On the other hand, there are charitable development funding organizations. There's Brink, BTrust, MIT DCI, HRF, OpenSats, Vinteum, 2140, etc. Some of these are non-profits. 2140 is a coming soon organization out of Europe based out of Amsterdam firing up a dev funding organization right now. Honorable mention.

For the charitable dev funding orgs, it's important to note that each of us have dozens of supporters. If we didn't have the support of other organizations, then our charity wouldn't be able to fund developers ourselves. So I want to acknowledge that behind each one of these charitable dev funding orgs, there are 10 or 20 sets of individuals that are donating or organizations donating to those organizations.

# Bitcoin developer funding challenges

Awareness remains to be an issue. Many organizations aren't aware that there's an issue for funding bitcoin development. Sometimes people are still being paid half market rate salary. Sometimes people get paid but only in bull markets. Or they think someone else will help, sort of a "tragedy of the commons" there.

On the sustainability front, donations tend to follow the bitcoin price which is not exactly what you want. You don't want developers to "sometimes" be working, and other times not working. Developers want a long-term sustainable career, and cyclic donations doesn't help with that. The salaries are not competitive, often less than what they could go get working in the industry. Recruiting is also another sustainability issue. It takes time to go out and train new developers and get them up to speed.

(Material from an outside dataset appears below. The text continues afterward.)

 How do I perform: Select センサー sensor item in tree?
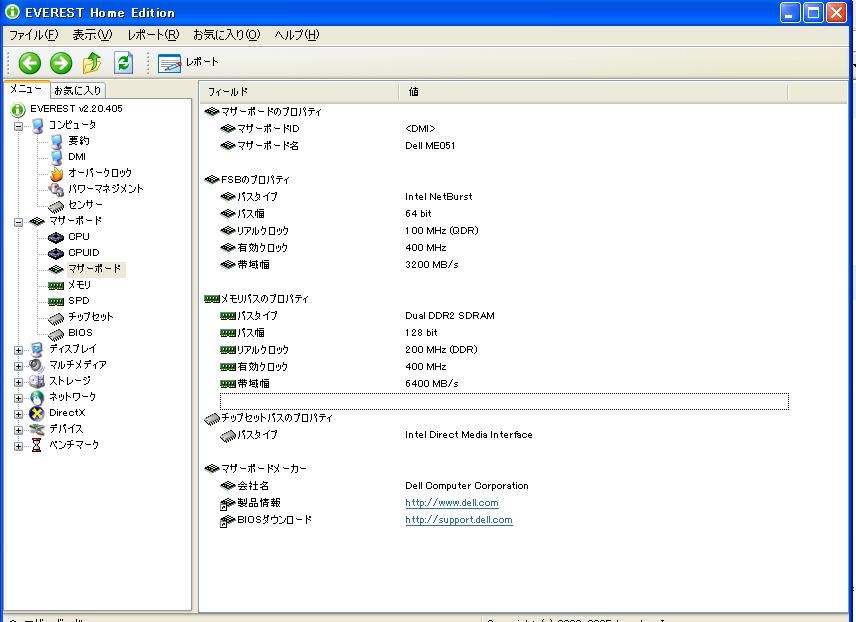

# Bitcoin developer funding opportunities

On the funding front, we could better fund established Bitcoin Core developers in a long-term way. We could also increase compensation to help with retention and recruiting. We shouldn't need bitcoin developers to take a hit to work on the bitcoin development. I think it would be reasonable to add 2-3 new developers per year at least.

There are some things that we could be doing, but aren't. The bitcoin source code is one of the biggest honeypots in history, so people are looking at it, but I think it would be worthwhile to pay for security audit firms to engage more eyes on this code. I think funding that would make sense. I think there are other things we could be doing beyond just funding more engineers.

Ideally, we should keep some principles: we want the funding to be voluntary, transparent, decentralized, preserve developer autonomy, and focus on the true commons of the bitcoin ecosystem. There's a lot of work being done at higher layers that seems to be venture funded or have some financial incentive to back like ICOs. But in this core protocol work, there's this common underlying issue.

The outcome we want is a stronger, more robust layer one bitcoin to build this digital economy that we are all working towards.

# Outro

Bitcoin is the most widely used crypto protocol and asset and software, and its developers have no foundation or fundraise. What do we do about it? I think that's what this event is about.

Q: We fund all kinds of tech. The list you have right there, what is the dollar amount you need to add 2-3 developers/year. But what about as a whole package? All the line items?

A: I think there is a forthcoming presentation that gets into the dollar amounts. We could assume $250,000 on average for developer. That would be $10m on the high end for 40 developers. Some of the organizations are already funding that. The gap is probably $5-7m?

Q: How does it help the organization grow as far as-- if someone is going to invest on this program, this list you have, what do you get in return?

A: Hopefully it's secure bitcoin software that we can all use.

Q: Explain?

A: Well, bitcoin has bugs. Some of them are known. Some of them are not known. We want engineers fixing these, combing for them, etc. This is maintenance work. There's also performance improvements and other things that need to be done.

Q: Of the four categories, is work evenly distributed? Do all developers focus on all the categories?

A: Some people are focused on specific areas. We personally fund people more focused on testing and review. But some people focus on making improvements or new features. The breakdown as a project on a whole, hard to say.

Q: How many ETF sponsors are there right now? There are 13 ETFs. These are companies with traditional firms that have a lot to lose if this thing doesn't work. Would they tap their VC arms? Seems like they might have a strong incentive for this project to move forward. It's a bad look if this thing fails.

A: Well we don't want to be leaning too much into give us money or else the network goes down.

Q: We have partnered with an ETF and they pledged some donations.

Q: What about legal protection for the core developers? Craig Wright is not Satoshi Nakamoto. We can all say that now officially. There were a lot of legal issues related to that. Thankfully someone stepped in to finance that defense. Is that sustainable? How do we protect core developers from these vixatious litigants?

A: COPA happened to step in. There were a lot of cases with that adversary unfortunately. There is a bitcoin developer defense fund which is a separate organization. I hope some of the policy type organizations can make sure open source developers are more protected as well. I hope people are doing due diligence on the policy side.

Q: There were a core developers that decided to step down because of the legal repercussions.

A: And some that decided to come back. But yes.

Q: What about a list of all these foundations and funds, is there a central list?

A: There was a spreadsheet a while back but it's outdated. No. It's just what I know, I didn't ask everyone exactly who is giving you what funds.

Q: It's hard to know what everyone else is doing.

Q: Could the bitcoin protocol itself have something centralized and have a pooled organization for bitcoin? Wall Street is stepping in. They are probably asking for it. Maybe it's time for a new Bitcoin Foundation.

A: That's antithetical to bitcoin. The last one did not go so well. The developers are not very interested in that happening. I think the whole magic of bitcoin is that there is no bitcoin organization.

A: I echo this. There would be hesitancy about putting too much under one organization. But that doesn't mean you can't use some economies of scale to aggregate information and publish things.